It is the season of goodbyes. Tomorrow we bid farewell to the ghastly Roy family and next week will see Ted Lasso's last match on the sidelines at AFC Richmond (why you should watch Ted Lasso). I'll miss both of these outstanding series, but not nearly as much as I will miss The Marvelous Mrs Maisel, who completed a five season run on Amazon Prime on Friday.
The final episode was a perfect microcosm of those series, filled with the sharpest writing, superb performances and an exuberant production design that has brought rampant colour and irresistible style to our television sets since its 2017 premiere.

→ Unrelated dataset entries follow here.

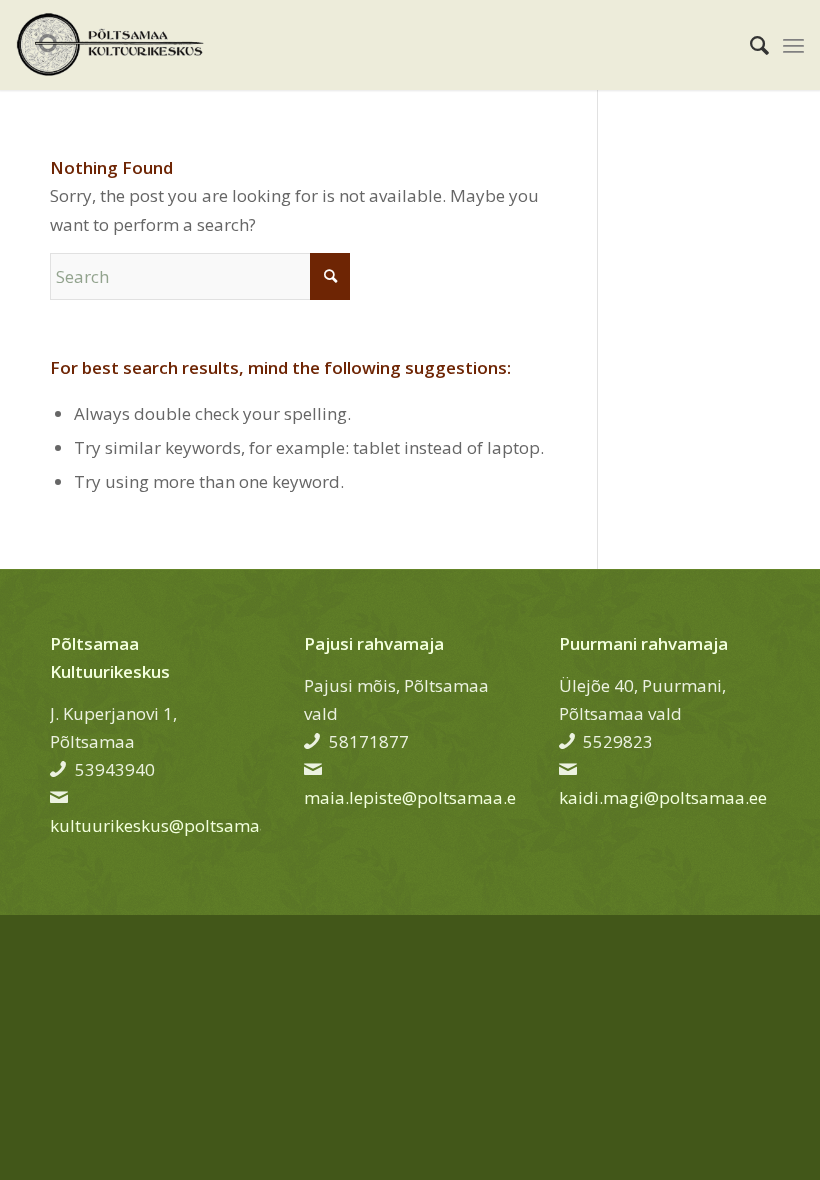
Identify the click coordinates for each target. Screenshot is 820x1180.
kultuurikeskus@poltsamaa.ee (171, 825)
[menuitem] (749, 45)
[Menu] (793, 45)
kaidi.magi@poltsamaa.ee (663, 797)
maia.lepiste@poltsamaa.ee (414, 797)
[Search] (749, 45)
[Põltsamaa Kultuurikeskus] (110, 45)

It was entirely fitting that the final scenes saw aging versions of Jewish housewife-turned-stand up-comic Midge and agent Susie zinging one liners at one another down a phone line and laughing as the screen went black. It is Midge and Susie, brought to life magnificently by Rachel Brosnahan and Alex Borstein, who have given the show heart and soul as they fought together to build names and careers for themselves in a late 1950s world built and managed by and for men.

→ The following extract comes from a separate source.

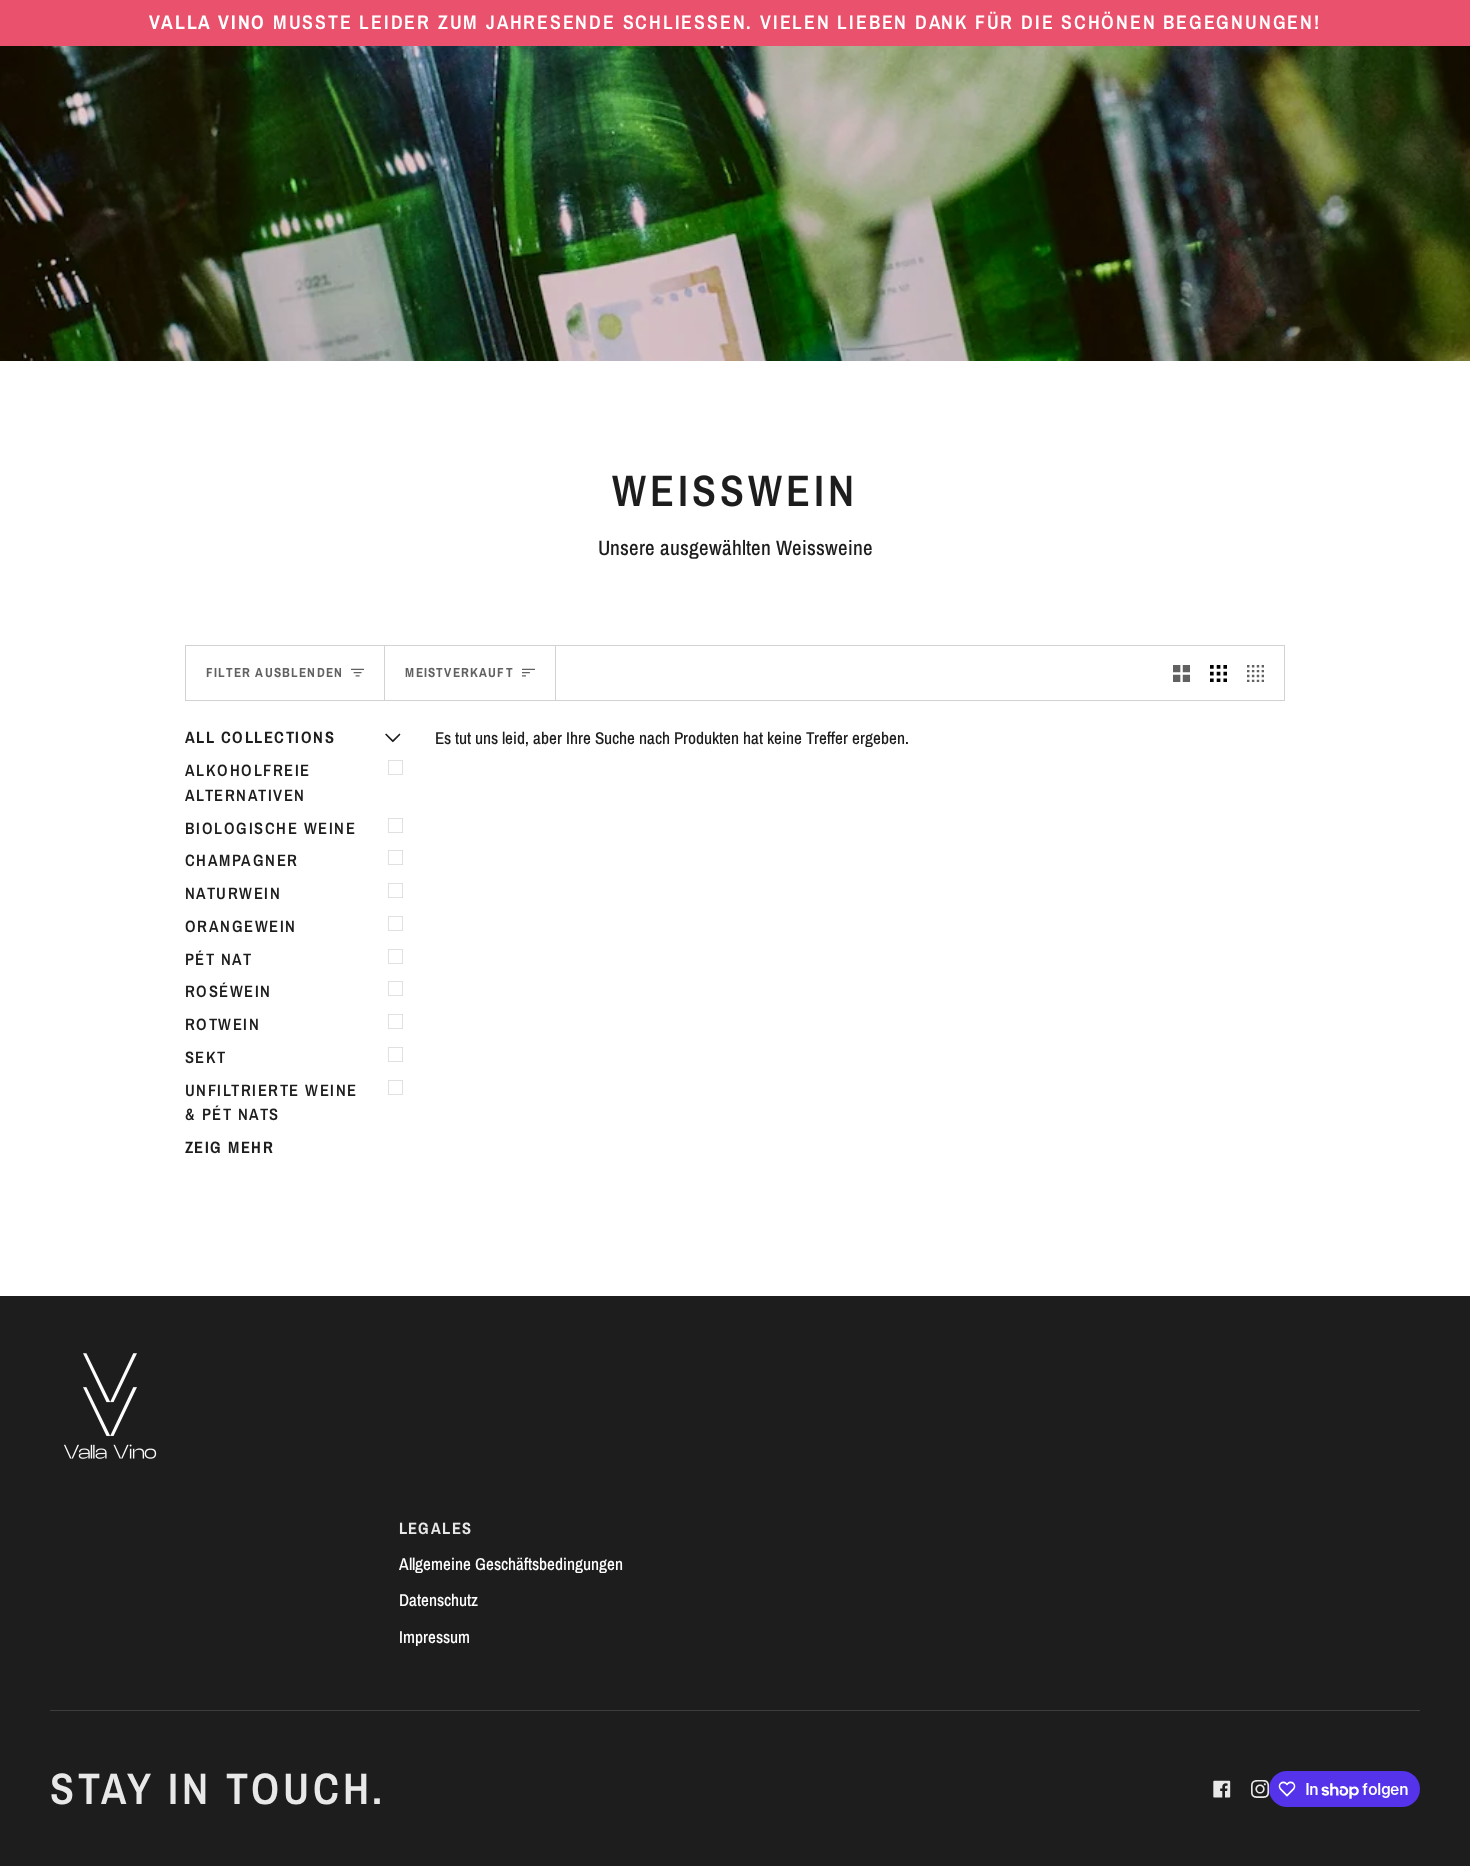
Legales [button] (436, 1528)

As soon as the final episode ended I flicked straight back to the first, in which we are introduced to Midge on her wedding day, when she shows her fearless talent for both comedy and controversy making an impromptu champagne-fuelled speech that closes with a declaration to her predomininantly Jewish audience that, "yes, there is shrimp in the egg rolls". The first episode closes with Midge being arrested after flashing her breasts at the audience in the Gaslight club where she is making her first unplanned stand-up appearance. Susie watches from the audience her expression awe-struck as she spots the natural talent.
I was hooked all over again by what I think might best be described as the creative and charming chaos of Mrs Maisel. And it made me realise that for all the brilliance of the performances of an exceptional cast and the luminous design it is the writing of creator Amy Sherman-Palladino and her husband Daniel that is the real star of the show. This is the writer's craft at its finest. The scripts are dynamic, moving the story along at pace, but also sensitive and true to character. It has a structure and shape that is complex and expressive but always feels natural. And it's funny and fearless, poking a sharp and pointed stick at everyone and everything from Jewish mothers to misogynistic producers.

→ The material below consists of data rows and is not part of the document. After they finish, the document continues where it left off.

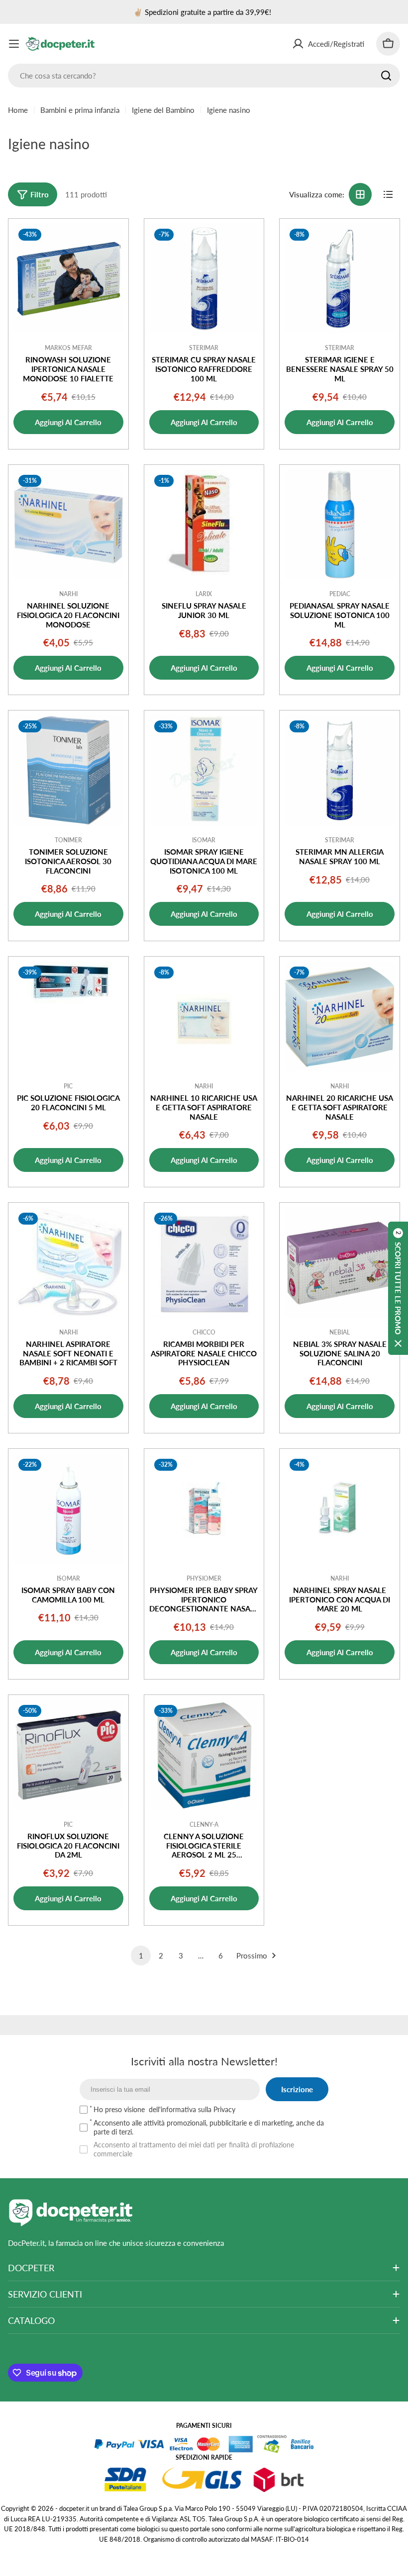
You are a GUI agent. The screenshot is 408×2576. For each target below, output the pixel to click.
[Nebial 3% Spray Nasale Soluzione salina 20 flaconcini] (340, 1263)
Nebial (339, 1332)
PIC (68, 1086)
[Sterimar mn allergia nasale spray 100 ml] (340, 770)
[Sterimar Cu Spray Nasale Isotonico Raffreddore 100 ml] (204, 279)
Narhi (68, 594)
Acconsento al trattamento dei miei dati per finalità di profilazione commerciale (194, 2149)
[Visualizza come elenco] (388, 194)
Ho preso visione (164, 2109)
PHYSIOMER (204, 1578)
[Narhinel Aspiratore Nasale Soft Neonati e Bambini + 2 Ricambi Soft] (68, 1263)
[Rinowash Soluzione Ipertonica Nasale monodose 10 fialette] (68, 279)
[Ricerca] (386, 76)
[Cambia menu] (14, 44)
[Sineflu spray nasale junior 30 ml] (204, 525)
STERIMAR (203, 348)
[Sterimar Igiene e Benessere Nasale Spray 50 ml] (340, 279)
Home (18, 109)
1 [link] (141, 1955)
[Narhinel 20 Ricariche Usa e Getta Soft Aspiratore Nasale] (340, 1016)
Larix (204, 594)
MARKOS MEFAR (68, 348)
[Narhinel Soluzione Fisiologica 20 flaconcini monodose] (68, 525)
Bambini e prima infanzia (79, 109)
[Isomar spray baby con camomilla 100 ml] (68, 1509)
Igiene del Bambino (163, 109)
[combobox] (204, 76)
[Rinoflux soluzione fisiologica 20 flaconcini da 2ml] (68, 1755)
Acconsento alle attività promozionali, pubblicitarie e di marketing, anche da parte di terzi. (209, 2127)
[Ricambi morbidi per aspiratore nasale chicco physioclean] (204, 1263)
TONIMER (68, 840)
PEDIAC (339, 594)
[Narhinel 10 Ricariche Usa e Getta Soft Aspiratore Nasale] (204, 1016)
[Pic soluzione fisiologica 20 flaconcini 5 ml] (68, 1016)
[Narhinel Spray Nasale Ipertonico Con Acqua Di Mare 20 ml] (340, 1509)
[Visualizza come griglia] (360, 194)
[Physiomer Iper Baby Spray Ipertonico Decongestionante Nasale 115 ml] (204, 1509)
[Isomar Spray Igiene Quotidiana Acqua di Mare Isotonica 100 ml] (204, 770)
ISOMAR (203, 840)
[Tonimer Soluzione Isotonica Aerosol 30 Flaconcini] (68, 770)
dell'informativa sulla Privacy (192, 2109)
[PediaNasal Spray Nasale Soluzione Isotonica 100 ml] (340, 525)
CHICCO (204, 1332)
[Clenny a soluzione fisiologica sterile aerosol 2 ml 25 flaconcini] (204, 1755)
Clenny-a (204, 1824)
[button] (398, 1288)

With so much of the streaming world occupied with swords and sandals or spies and cops, Mrs Maisel was a breath of fresh air when she burst on the scene exploring an entirely different world than that which television audiences have been trained to appreciate. Like all long running shows, it has had its peaks and troughs, but in season five Mrs Maisel recaptured the freshness and purpose of the first season and finished, as all the very best shows do, on the highest of highs.